After the arrival of Telê Santana as manager, Zago established himself as a regular starter, winning two Campeonato Paulista (1991 and 1992), aside from lifting the 1991 Série A and the 1992 Copa Libertadores.

Albacete
In July 1992, Zago was transferred to La Liga side Albacete Balompié for a fee of US$ 1.650 million. However, after failing to adapt to a new country, he opted to leave in December.

Palmeiras
In December 1992, Zago was presented at Palmeiras, along with Roberto Carlos. A first-choice option, he won two consecutive Série A and two consecutive Campeonato Paulista titles with Verdão, both in 1993 and 1994.

Kashiwa Reysol
On 7 December 1995, Palmeiras agreed the transfer of Zago and teammate Edílson to Japanese club Kashiwa Reysol, for a combined fee of R$ 5 million. He was a regular starter during the 1996 season, but opted to leave due to personal reasons.

Corinthians
In April 1997, Zago returned to his home country after signing for Corinthians, for a fee of US$ 3.3 million. In August, he assaulted an Atlético Paranaense doctor, being later suspended for 40 days in September.

Roma
In January 1998, Zago moved to the Italian capital to join Roma for a fee of US$ 4 million, at the request of the club's manager Zdenek Zeman, who was looking to reinforce the team's defensive line. In his Serie A debut with the club, on 11 February 1998 at Lecce, he was sent off after only a few minutes of play; his performances with the giallorossi soon improved, however, and he was able to demonstrate his quality and skill, leading to him being recalled to the Brazilian national side in 1999. Zago played for five seasons with Roma, and was also part of the 2001 Scudetto-winning team; Zago partnered with compatriot Aldair and Argentine Walter Samuel to form a sold back-line, which aided Roma in claiming the Serie A title. Due to his success and performances with Roma, Zago still remains a popular figure with the romanista fans, who nicknamed him Terminator during his time at the club.
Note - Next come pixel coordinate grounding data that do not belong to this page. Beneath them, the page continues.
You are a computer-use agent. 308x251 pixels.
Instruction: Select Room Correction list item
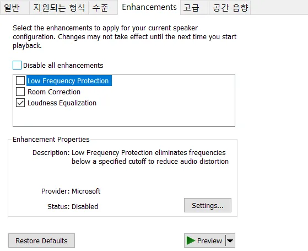tap(54, 92)
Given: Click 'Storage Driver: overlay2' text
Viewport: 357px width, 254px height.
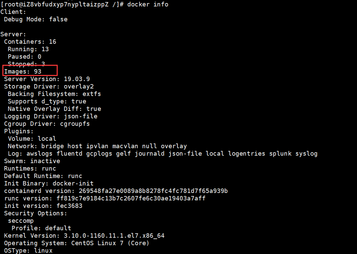Looking at the screenshot, I should coord(49,86).
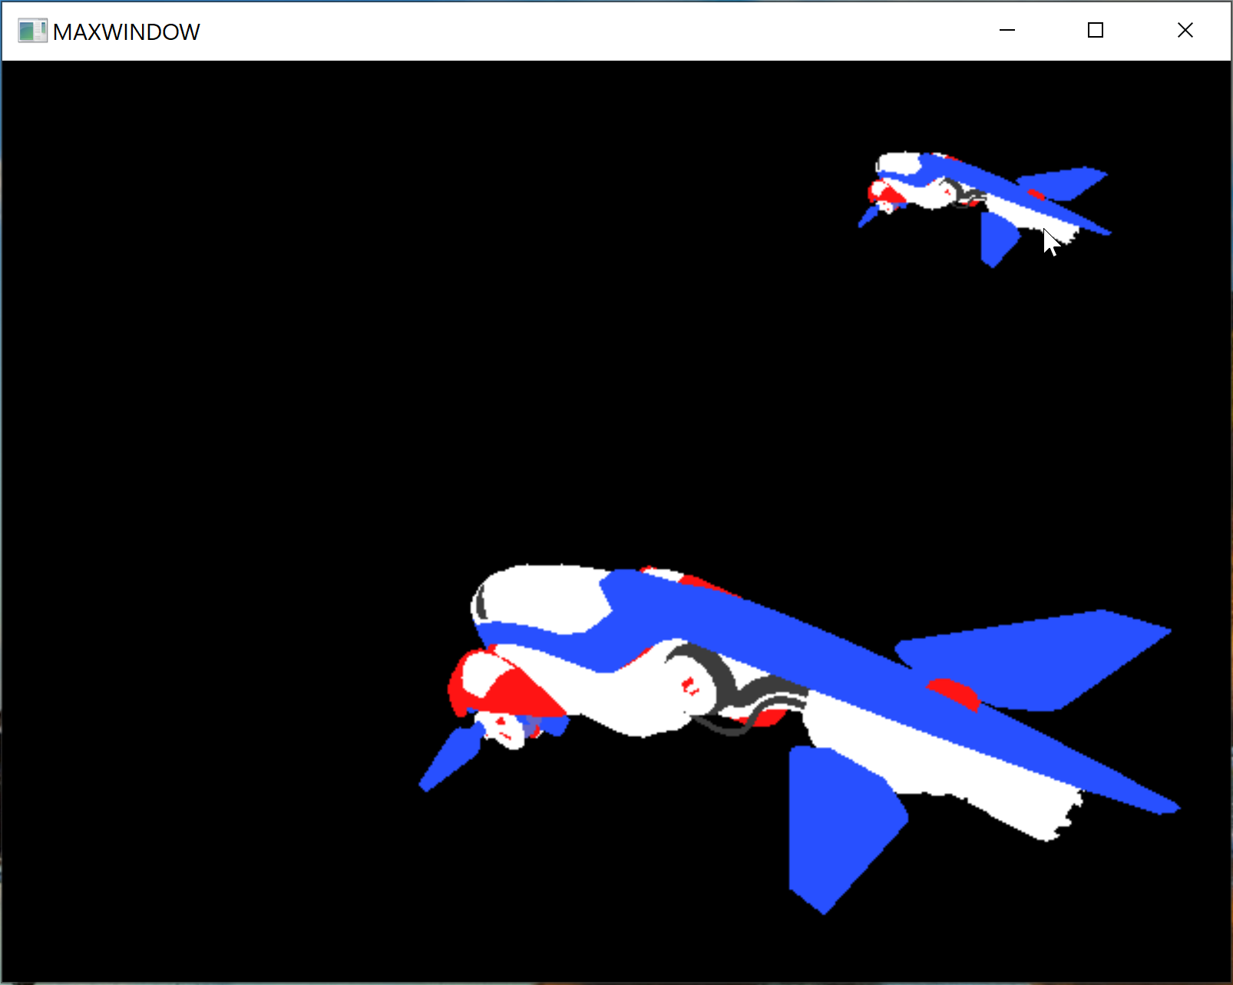This screenshot has height=985, width=1233.
Task: Minimize the MAXWINDOW window
Action: pyautogui.click(x=1007, y=31)
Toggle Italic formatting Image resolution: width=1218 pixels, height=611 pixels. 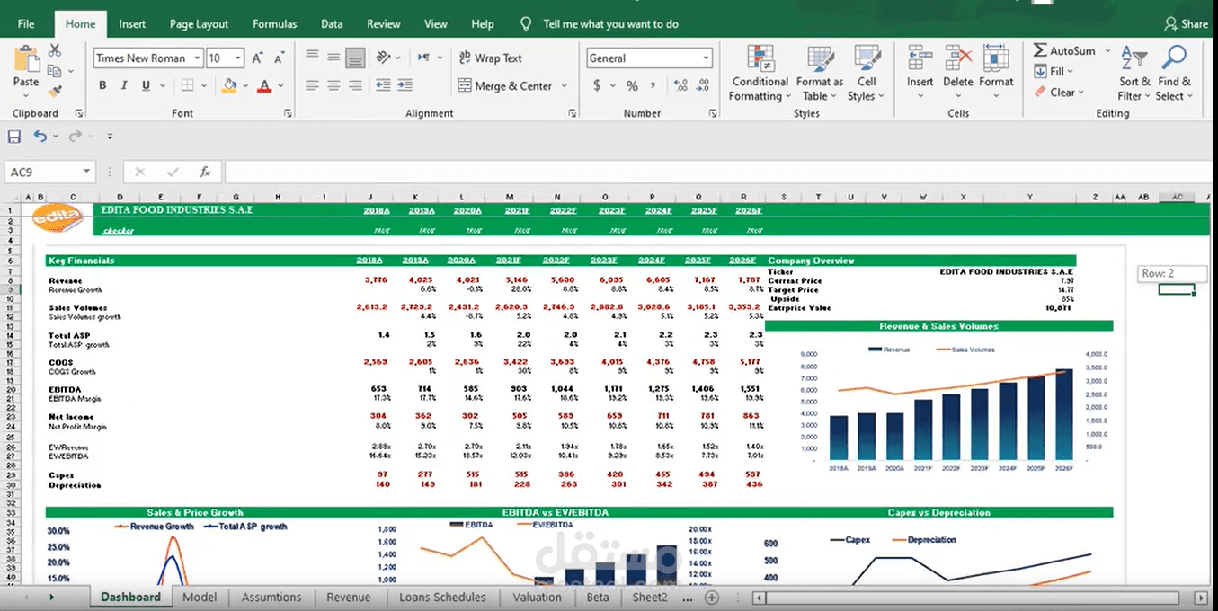(x=124, y=86)
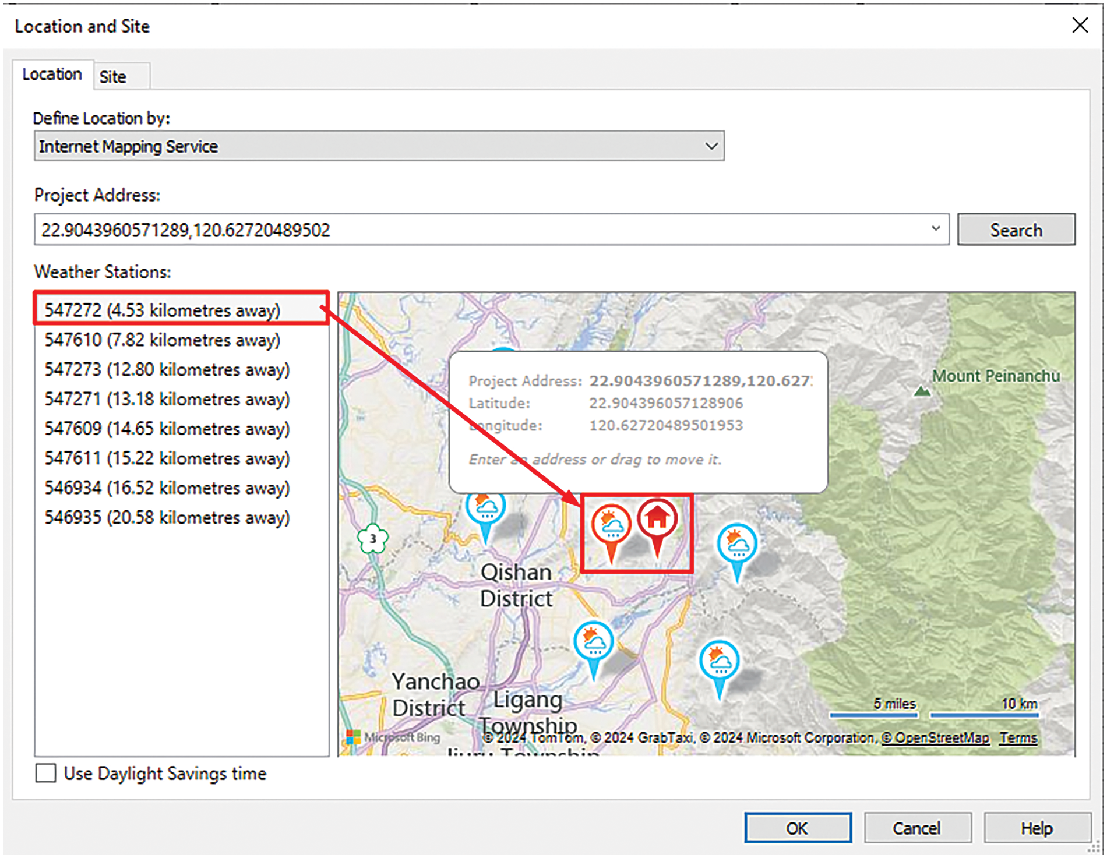Screen dimensions: 1107x858
Task: Open the OpenStreetMap attribution link
Action: tap(935, 737)
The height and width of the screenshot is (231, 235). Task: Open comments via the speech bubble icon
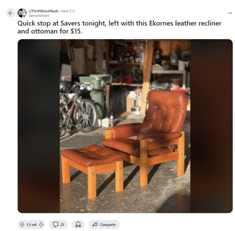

In November 1999 Zago was the protagonist of a shocking episode, when he spat on Lazio player Diego Simeone's face during a derby match. The outcome was a positive attitude towards him by the fans, who paid tribute to his action in the song "Brusco", the phrases "Zago: spits fire as a dragon" and "people can only keep their mouth shut, otherwise AC Zago will spit at them". Zago is also one of the few Brazilian players who is known with his name and surname. During the years he spent to Rome he had chosen his name on the shirt to be written in different ways, the first "ANTÔNIO CARLOS", then "AC ZAGO" then simply "ZAGO."

Beşiktaş
In 2002, after nearly joining Bolton Wanderers, Zago left Roma. In May, he went to Turkey and signed with Beşiktaş for two years.

Santos
On 6 August 2004, Zago returned to Brazil and signed a contract with Santos. He only featured sparingly for the club, and left in March 2005 after playing just nine matches.

Juventude
On 6 April 2005, Zago joined Juventude on a deal until the end of the year. In March 2006, he was suspended for 60 days after being accused of racism in a Campeonato Gaúcho match against Grêmio.

Return to Santos
On 29 December 2006, Zago returned to Santos, reuniting with manager Vanderlei Luxemburgo. He retired in November 2007, aged 38.

International career
Zago debuted with the Brazil national team on 30 October 1991, in a 3–1 win against Yugoslavia, and remained within the national squad until 1993. After a period of mixed success at club level, however, he has no longer called up to the national side; only after moving to Roma, did he manage return to the national team with his stand-out performances for the club. Between 1998 and 2001, he collected 26 caps for Brazil and scored two goals; he was also part of the squad that won the 1999 Copa América. In total, he made 37 appearances for Brazil between 1991 and 2001, scoring three goals.

Managerial career
Shortly after retiring, Zago returned to Corinthians as a technical director. He resigned from the role in March 2009, after controversies regarding the signing of Ronaldo.

São Caetano
On 2 June 2009, Zago was appointed manager of São Caetano in the Série B, replacing Sérgio Soares. He missed eight matches between September and October after serving a 45-day suspension, and renewed his contract for the following season on 8 November, as his side subsequently finished seventh.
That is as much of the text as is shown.